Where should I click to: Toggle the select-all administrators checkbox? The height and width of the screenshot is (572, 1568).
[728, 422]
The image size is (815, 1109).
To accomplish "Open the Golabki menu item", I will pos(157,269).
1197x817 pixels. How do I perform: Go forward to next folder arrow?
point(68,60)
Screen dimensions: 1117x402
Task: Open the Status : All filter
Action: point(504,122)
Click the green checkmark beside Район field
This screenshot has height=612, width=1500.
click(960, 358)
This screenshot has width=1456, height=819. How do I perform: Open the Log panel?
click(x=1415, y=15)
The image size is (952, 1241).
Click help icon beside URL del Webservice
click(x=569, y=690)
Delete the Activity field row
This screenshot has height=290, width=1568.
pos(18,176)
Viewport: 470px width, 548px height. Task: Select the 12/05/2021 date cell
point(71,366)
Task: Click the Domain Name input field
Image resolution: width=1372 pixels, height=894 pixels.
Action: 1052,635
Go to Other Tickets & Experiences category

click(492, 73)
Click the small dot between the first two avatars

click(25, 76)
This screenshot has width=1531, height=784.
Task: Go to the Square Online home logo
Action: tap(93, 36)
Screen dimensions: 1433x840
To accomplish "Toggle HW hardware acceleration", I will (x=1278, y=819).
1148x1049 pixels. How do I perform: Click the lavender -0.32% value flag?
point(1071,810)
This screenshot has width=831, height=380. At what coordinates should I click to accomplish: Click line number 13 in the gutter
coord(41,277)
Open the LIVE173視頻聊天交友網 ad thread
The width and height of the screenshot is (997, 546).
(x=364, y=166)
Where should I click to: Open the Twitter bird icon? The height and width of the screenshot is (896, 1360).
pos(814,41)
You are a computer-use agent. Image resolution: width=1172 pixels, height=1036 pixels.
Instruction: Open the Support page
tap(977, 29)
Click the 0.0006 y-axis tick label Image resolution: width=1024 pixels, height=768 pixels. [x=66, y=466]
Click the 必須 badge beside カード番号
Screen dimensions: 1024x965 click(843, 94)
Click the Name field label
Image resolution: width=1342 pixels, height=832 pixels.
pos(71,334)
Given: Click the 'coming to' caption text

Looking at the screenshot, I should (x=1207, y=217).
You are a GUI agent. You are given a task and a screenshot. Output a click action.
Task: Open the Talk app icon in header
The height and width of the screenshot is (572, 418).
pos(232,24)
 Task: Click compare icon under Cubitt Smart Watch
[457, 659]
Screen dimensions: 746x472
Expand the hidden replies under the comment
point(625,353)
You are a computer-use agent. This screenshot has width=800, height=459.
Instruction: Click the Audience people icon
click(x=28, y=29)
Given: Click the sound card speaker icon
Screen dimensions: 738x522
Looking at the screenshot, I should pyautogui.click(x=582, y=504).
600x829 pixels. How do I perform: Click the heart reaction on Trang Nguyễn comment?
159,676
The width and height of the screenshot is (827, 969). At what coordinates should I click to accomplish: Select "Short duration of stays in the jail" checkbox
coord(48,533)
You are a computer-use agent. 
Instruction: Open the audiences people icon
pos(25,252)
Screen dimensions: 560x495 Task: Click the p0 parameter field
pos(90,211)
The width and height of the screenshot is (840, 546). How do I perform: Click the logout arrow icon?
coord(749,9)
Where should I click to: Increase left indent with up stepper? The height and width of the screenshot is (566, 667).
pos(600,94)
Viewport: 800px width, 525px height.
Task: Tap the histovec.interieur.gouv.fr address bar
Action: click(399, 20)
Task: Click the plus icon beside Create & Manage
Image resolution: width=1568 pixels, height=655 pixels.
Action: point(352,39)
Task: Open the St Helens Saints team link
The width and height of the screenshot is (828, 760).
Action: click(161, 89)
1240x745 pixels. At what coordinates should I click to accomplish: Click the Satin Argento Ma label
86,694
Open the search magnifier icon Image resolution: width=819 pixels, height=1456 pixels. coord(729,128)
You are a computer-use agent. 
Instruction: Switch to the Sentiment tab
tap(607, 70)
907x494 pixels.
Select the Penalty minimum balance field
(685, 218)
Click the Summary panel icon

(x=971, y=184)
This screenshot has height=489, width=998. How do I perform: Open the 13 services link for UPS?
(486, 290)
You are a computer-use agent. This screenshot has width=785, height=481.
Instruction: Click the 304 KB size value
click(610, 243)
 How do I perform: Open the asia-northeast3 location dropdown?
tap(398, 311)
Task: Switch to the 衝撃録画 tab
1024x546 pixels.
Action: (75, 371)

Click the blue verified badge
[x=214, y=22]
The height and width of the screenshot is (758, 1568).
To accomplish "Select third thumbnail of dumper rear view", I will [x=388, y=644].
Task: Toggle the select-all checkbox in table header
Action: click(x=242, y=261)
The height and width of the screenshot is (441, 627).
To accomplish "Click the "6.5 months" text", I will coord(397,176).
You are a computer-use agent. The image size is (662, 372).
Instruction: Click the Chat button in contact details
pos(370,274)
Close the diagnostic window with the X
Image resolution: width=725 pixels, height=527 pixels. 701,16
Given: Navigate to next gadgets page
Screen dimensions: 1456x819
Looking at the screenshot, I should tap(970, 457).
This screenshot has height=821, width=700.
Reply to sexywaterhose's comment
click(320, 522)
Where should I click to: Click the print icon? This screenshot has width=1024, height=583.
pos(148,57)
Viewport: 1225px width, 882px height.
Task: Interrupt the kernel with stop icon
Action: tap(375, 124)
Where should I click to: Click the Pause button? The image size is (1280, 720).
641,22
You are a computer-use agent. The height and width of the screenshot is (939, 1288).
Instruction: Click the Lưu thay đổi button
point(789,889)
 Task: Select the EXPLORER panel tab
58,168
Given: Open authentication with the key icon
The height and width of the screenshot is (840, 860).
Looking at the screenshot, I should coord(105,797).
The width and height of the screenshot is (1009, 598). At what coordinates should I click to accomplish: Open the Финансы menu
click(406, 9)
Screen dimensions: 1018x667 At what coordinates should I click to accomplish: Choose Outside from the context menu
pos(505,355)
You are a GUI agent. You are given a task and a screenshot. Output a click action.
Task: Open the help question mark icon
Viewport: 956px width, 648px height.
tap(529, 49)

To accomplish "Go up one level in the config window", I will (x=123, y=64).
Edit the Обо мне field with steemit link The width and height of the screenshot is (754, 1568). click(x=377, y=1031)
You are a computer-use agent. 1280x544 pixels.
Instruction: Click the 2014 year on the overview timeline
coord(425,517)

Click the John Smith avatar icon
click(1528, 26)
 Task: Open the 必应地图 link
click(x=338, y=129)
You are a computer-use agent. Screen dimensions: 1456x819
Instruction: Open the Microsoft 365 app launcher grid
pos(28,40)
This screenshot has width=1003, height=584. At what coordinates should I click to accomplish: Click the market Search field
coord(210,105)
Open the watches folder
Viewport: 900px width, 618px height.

□ □ □ □

**Exercise directions:**
Copy, from the material above, each line in which the string "Name" occurs.

**Response to this exercise:**
Task: Click the Domain Name input field
Click the Name field label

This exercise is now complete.